JOEE CONROY: . . .our music, in a real sense, is also about trying to be transcendent. . .trying to take it to the next level. . ."
It's an opera performed with shadow puppets, Karl & Kali: The Visionary and the Goddess of Death. In the blue corner, Karl Marx - icy rationality, revolution, economic struggle as the basis of all history. In the red corner, the Hindu goddess Kali - multi-armed, the devourer whose neck is bejeweled with a strand of decapitated human heads. At the bell, the two approach each other. Commentary is provided by Hurry and Wait - obtuse witnesses to the grandest of ideological battles, the Bill and Ted of a microcosmic drama.
GREG ACKER: . . .sense of humor plays a big part. . .on other levels, there's no humor intended. . . the only thing we're intolerant of is intolerance. . . "
It's a score for a piece of music, but not written as notes on a sheet of staff paper. Instead, it is a flowchart of pictograms of the instruments involved. Each appears on the page in the order in which it is to be played. It starts with a bamboo flute. Drawn at its center, fretboard down, is a guitar. Tamboura and sitar cross over the guitar's middle. Farther down the sheet are the pictograms for a piano, a balalaika, a didgeridoo, a koto. At the end, all performers are to play on the amadinda - an instrument that resembles a xylophone - the last picture on the page.

### Dataset excerpt
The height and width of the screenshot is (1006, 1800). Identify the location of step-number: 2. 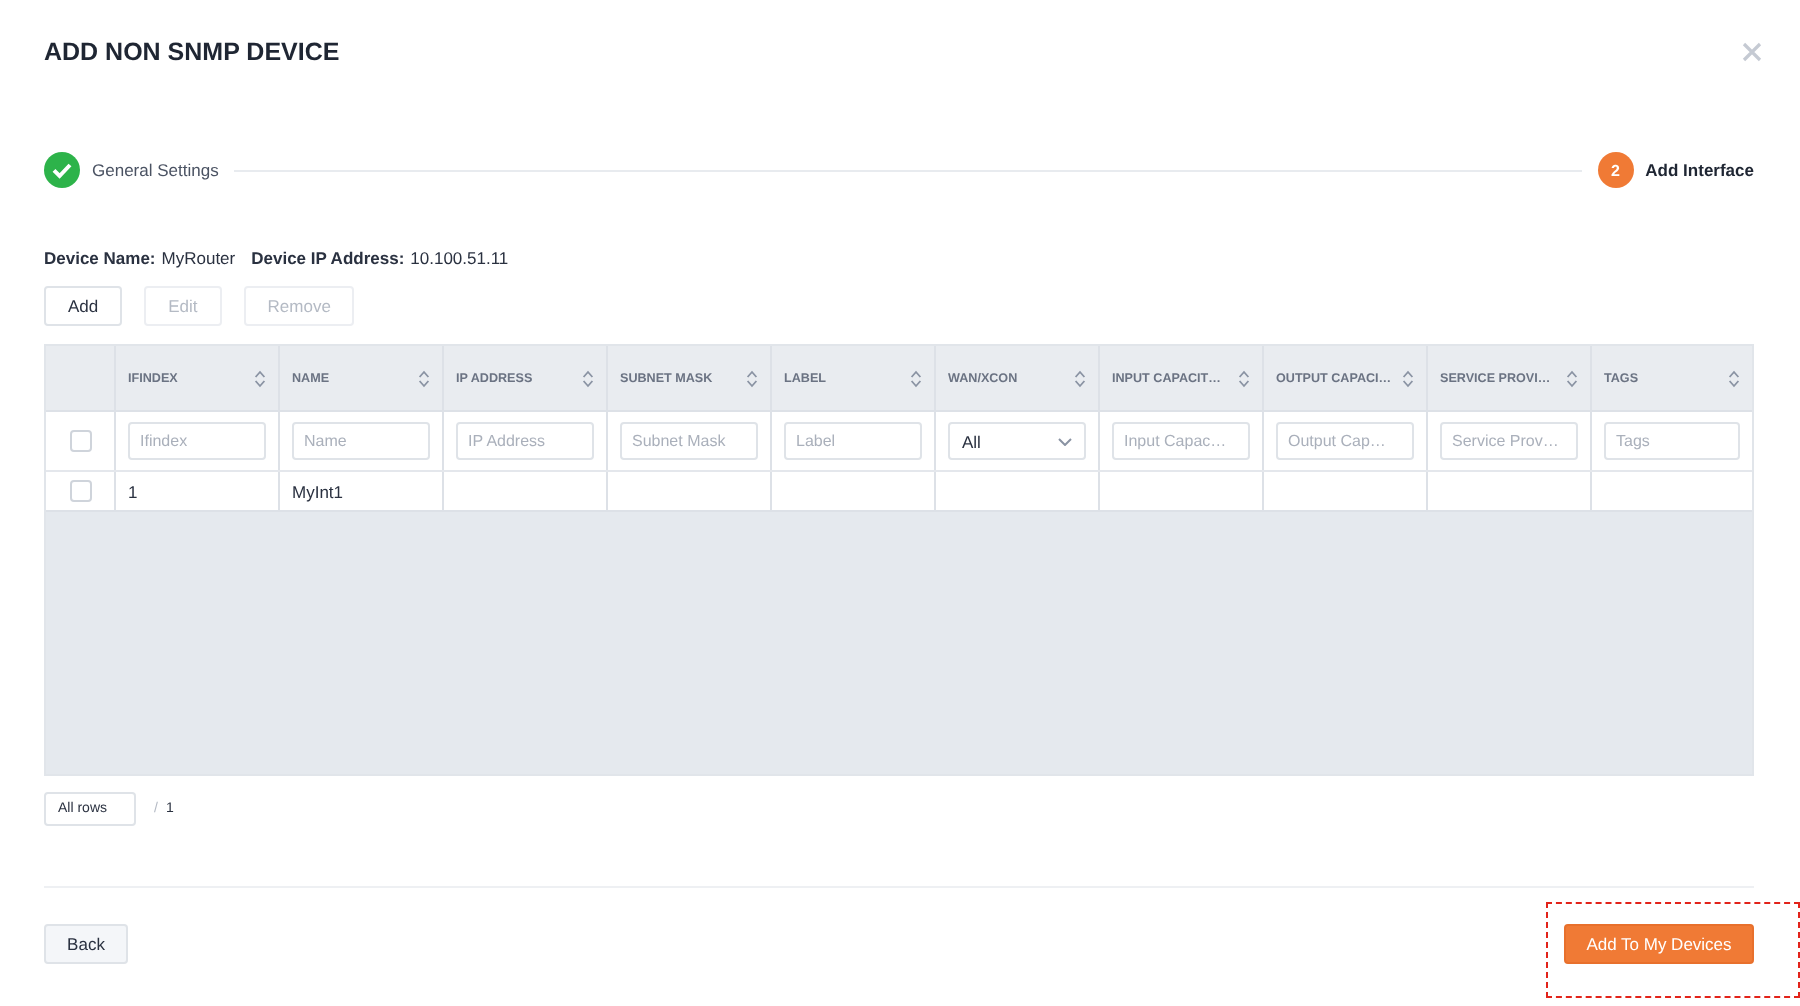
(1616, 170).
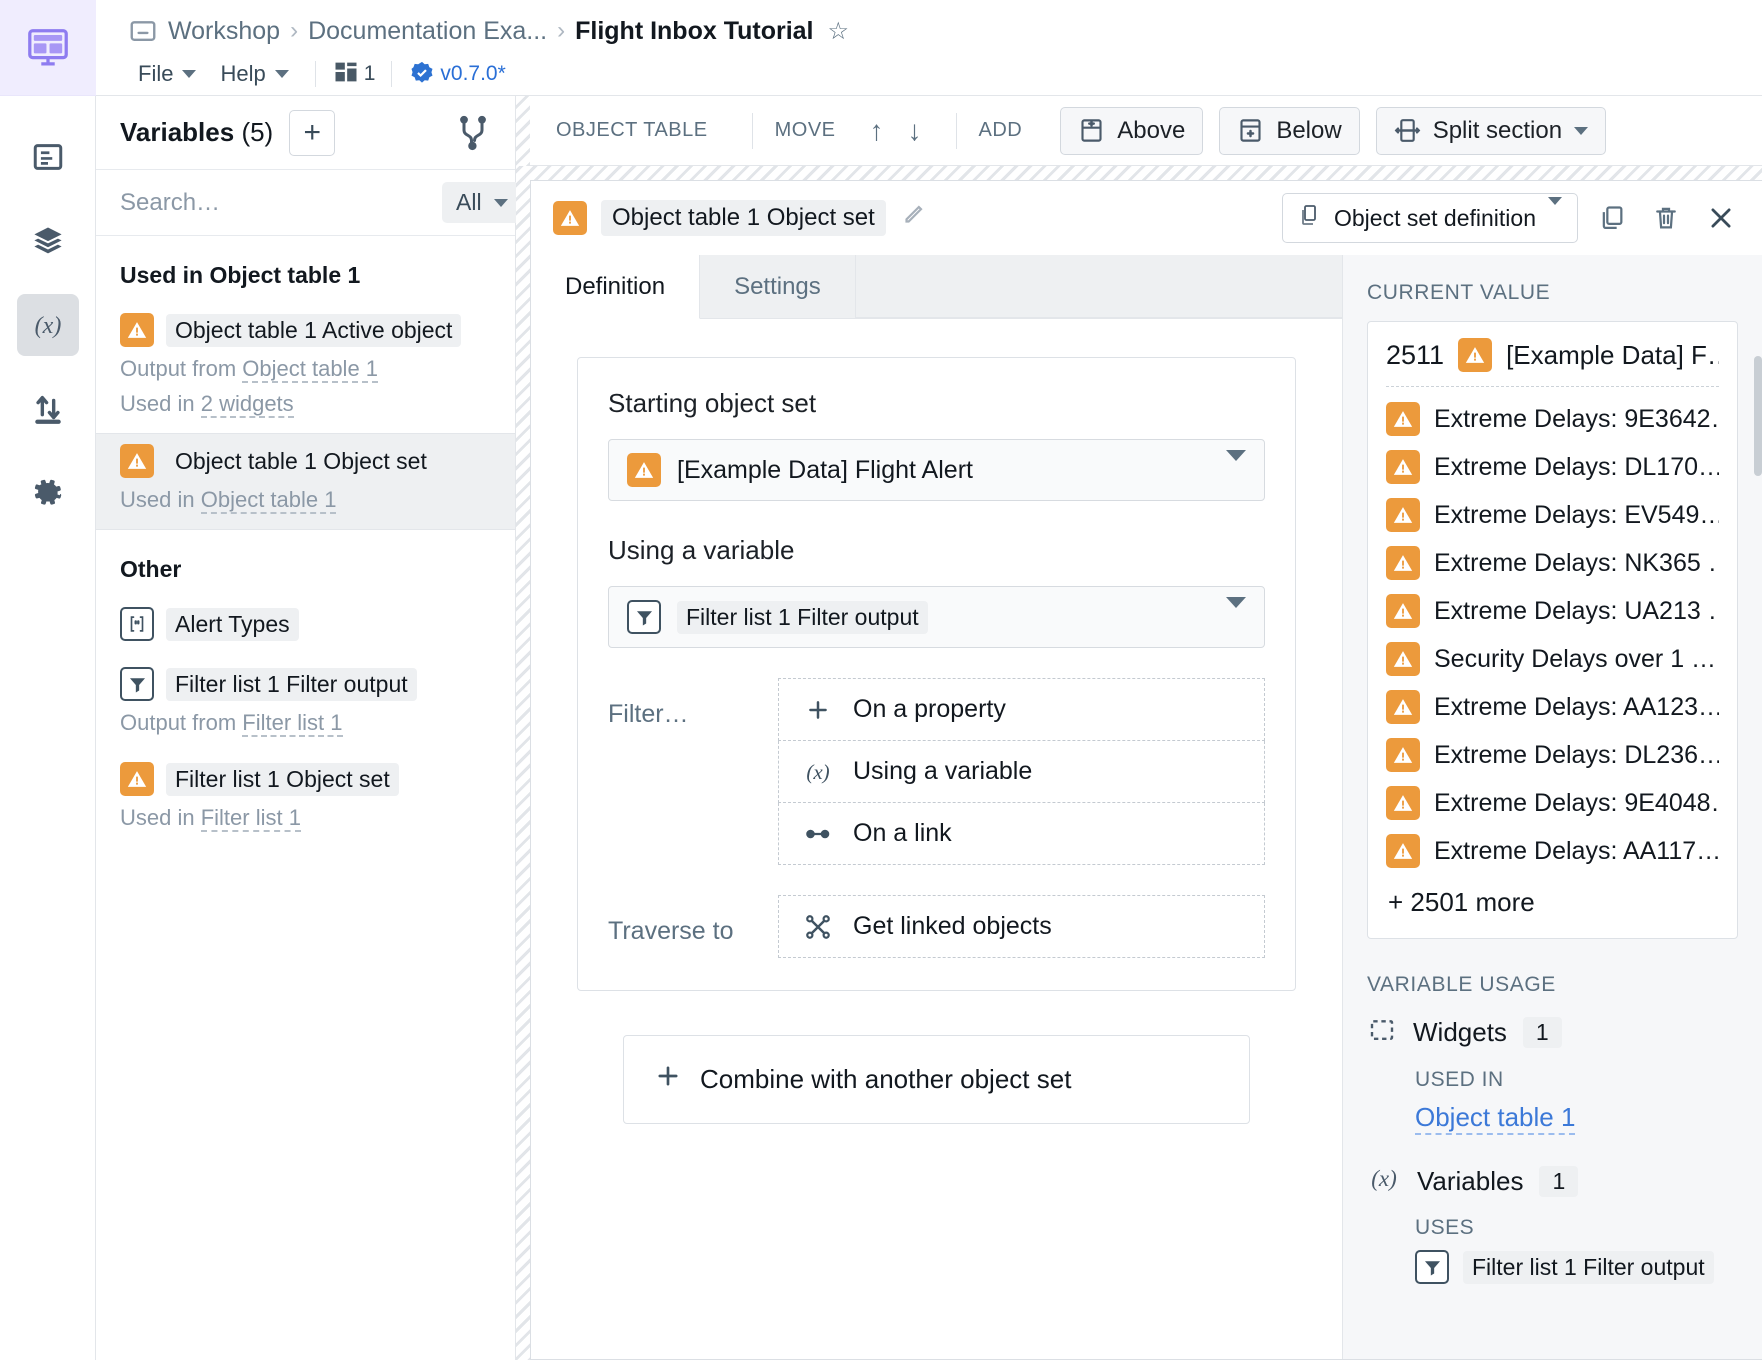 Image resolution: width=1762 pixels, height=1360 pixels. What do you see at coordinates (1460, 1032) in the screenshot?
I see `usage-widgets-label: Widgets` at bounding box center [1460, 1032].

### Task requirements
In the text about the shadow-puppet opera and the pictogram score, which instrument are all performers to play at the end of the score?

### Response below
The amadinda, an instrument that resembles a xylophone.